- What this task involves -
List all lines of the data containing the word "will".

- Information -
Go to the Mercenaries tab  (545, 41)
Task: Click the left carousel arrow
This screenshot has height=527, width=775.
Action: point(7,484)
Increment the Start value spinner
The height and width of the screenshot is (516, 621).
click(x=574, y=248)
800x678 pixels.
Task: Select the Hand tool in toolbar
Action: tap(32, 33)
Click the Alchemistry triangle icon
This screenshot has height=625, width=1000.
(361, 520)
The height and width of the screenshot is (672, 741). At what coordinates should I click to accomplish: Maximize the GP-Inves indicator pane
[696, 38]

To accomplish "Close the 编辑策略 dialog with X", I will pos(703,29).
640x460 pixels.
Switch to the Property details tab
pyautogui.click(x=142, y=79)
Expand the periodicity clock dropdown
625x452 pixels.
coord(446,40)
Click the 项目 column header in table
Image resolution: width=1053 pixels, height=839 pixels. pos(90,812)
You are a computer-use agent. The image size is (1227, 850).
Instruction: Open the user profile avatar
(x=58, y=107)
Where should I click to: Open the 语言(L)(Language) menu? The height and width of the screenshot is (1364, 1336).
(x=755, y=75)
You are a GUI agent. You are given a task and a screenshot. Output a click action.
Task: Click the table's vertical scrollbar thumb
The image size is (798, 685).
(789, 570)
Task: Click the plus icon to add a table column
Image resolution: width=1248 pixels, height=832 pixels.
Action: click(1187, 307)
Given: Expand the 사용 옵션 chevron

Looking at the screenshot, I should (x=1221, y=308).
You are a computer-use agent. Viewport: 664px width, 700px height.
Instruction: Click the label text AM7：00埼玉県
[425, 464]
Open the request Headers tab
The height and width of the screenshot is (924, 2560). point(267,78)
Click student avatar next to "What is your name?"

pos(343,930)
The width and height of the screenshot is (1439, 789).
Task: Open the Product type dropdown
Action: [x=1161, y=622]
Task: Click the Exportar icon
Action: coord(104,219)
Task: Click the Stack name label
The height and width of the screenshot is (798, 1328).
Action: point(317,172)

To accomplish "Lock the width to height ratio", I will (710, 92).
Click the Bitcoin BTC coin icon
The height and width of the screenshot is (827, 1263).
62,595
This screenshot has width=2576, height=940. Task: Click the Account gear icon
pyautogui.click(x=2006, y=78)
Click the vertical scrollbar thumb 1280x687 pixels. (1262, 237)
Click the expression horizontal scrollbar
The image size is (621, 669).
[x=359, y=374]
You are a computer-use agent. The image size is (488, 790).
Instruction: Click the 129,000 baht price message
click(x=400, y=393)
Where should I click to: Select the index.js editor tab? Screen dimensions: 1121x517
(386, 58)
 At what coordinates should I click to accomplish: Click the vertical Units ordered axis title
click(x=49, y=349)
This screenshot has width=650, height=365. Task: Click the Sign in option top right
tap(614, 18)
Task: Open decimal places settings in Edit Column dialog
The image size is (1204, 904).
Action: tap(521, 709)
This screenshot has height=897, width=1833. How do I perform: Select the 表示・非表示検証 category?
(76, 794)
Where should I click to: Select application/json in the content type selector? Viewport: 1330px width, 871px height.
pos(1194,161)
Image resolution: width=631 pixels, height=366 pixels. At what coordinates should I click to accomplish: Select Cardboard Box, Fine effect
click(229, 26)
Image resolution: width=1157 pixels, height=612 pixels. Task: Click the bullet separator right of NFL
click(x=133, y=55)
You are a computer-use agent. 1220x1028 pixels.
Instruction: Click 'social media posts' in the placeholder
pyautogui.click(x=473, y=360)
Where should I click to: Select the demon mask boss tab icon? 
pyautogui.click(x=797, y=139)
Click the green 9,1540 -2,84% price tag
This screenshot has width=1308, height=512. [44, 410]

- Task output -
To accomplish "Close the 编辑策略 dialog with X", I will pos(703,29).
To accomplish "Lock the width to height ratio", I will (710, 92).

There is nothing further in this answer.